10歳の頃、病弱だった母の通院によくお供していました。「母の助けになりたい」という思いが、医師を志した最初のきっかけかもしれません。同時にパン屋さんも夢見るような子どもでしたけどね(笑)。当時、僕自身も自家中毒がひどく、深夜に激しく嘔吐するたび父がおぶって近くの診療所に連れて行ってくれたのを覚えています。すると、眠い目をこすりながら先生が起きてきてくれて、太い注射でブドウ糖を打つんです。診療所に点滴などない時代で恐ろしく痛いのですが、困っているときに助けてくれる医師が神さまのように思え、憧れましたね。
これまでのご経歴についても伺えますか。

__データ部__:
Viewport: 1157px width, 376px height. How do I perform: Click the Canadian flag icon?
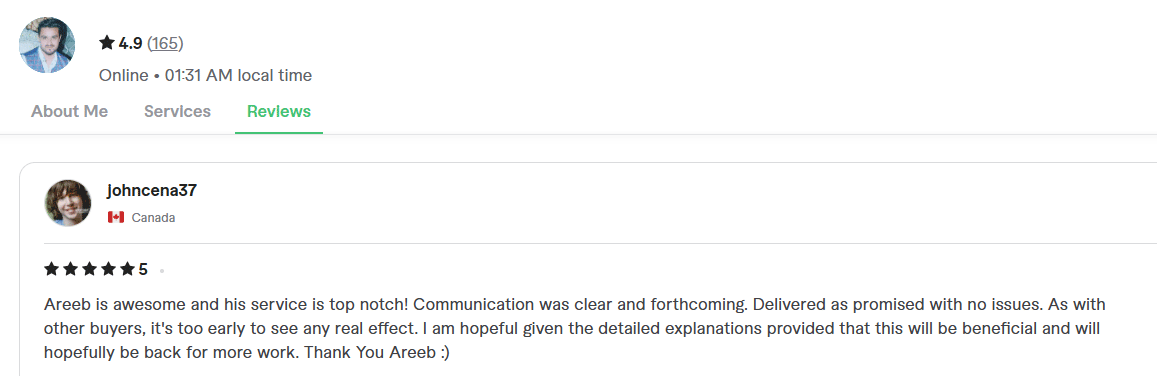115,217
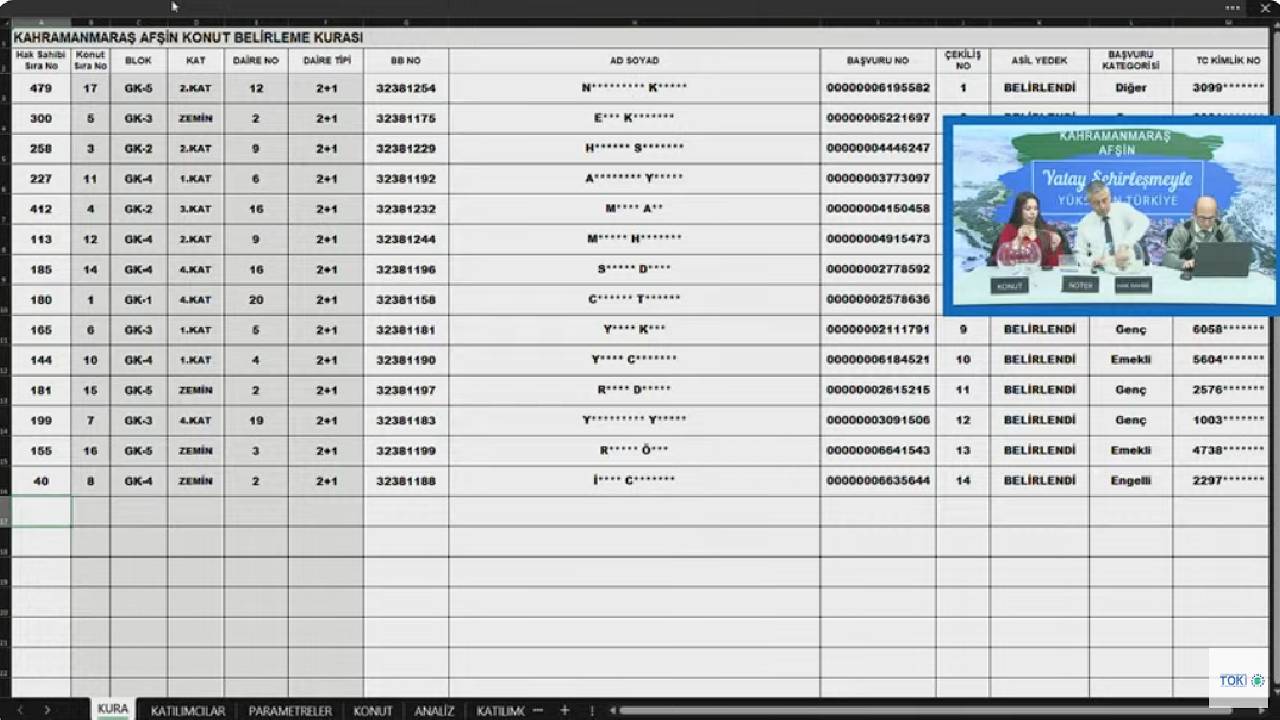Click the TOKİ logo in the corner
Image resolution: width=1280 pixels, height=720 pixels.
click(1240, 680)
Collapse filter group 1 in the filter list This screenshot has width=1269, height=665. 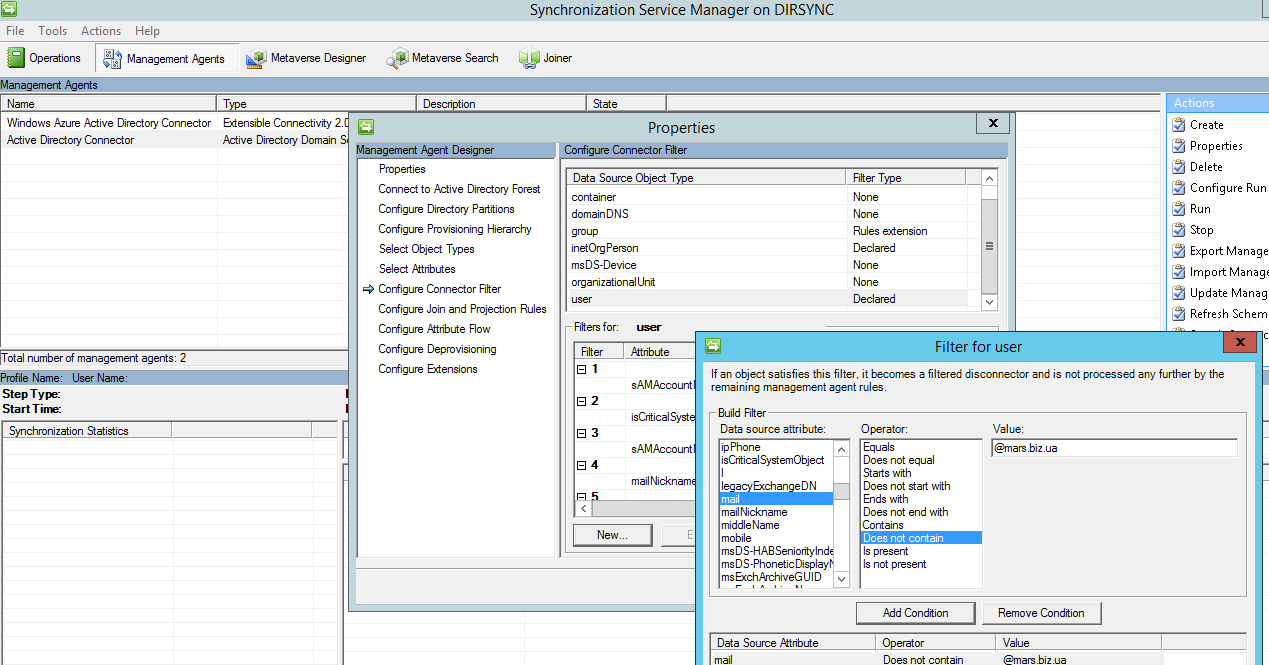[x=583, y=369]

---

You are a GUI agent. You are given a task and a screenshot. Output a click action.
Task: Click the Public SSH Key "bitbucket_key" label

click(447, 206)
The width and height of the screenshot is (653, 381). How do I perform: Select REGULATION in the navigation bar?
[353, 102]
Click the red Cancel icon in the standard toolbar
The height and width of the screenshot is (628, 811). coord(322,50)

* * *

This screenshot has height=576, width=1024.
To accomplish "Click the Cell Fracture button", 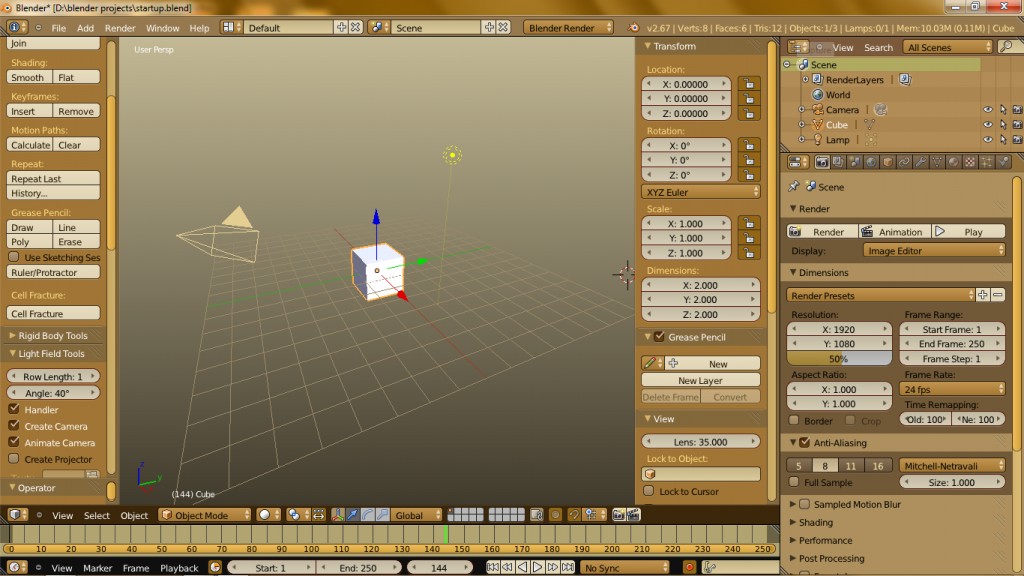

__設問__:
[a] 演習本文に登場する人物のうち、語り手以外の者をすべて挙げよ。
[b] 演習本文によると、語り手が深夜に激しく嘔吐したとき、誰がどのようにして診療所へ連れて行ったか。
[c] 次の(i)〜(iii)の記述は演習本文の内容と合っているか。それぞれ「はい」か「いいえ」で答え、判断の根拠となる本文の語句をそのまま引用せよ。
(i) 語り手は10歳の頃、母の通院によく付き添っていた。
(ii) 当時の診療所では点滴でブドウ糖を与えていた。
(iii) 語り手は子どもの頃、パン屋さんにも憧れていた。

__解答__:
[a] 母、父、診療所の先生

[b] 父がおぶって近くの診療所に連れて行った。

[c]
(i) はい。「10歳の頃、病弱だった母の通院によくお供していました」
(ii) いいえ。「診療所に点滴などない時代で」
(iii) はい。「同時にパン屋さんも夢見るような子どもでしたけどね」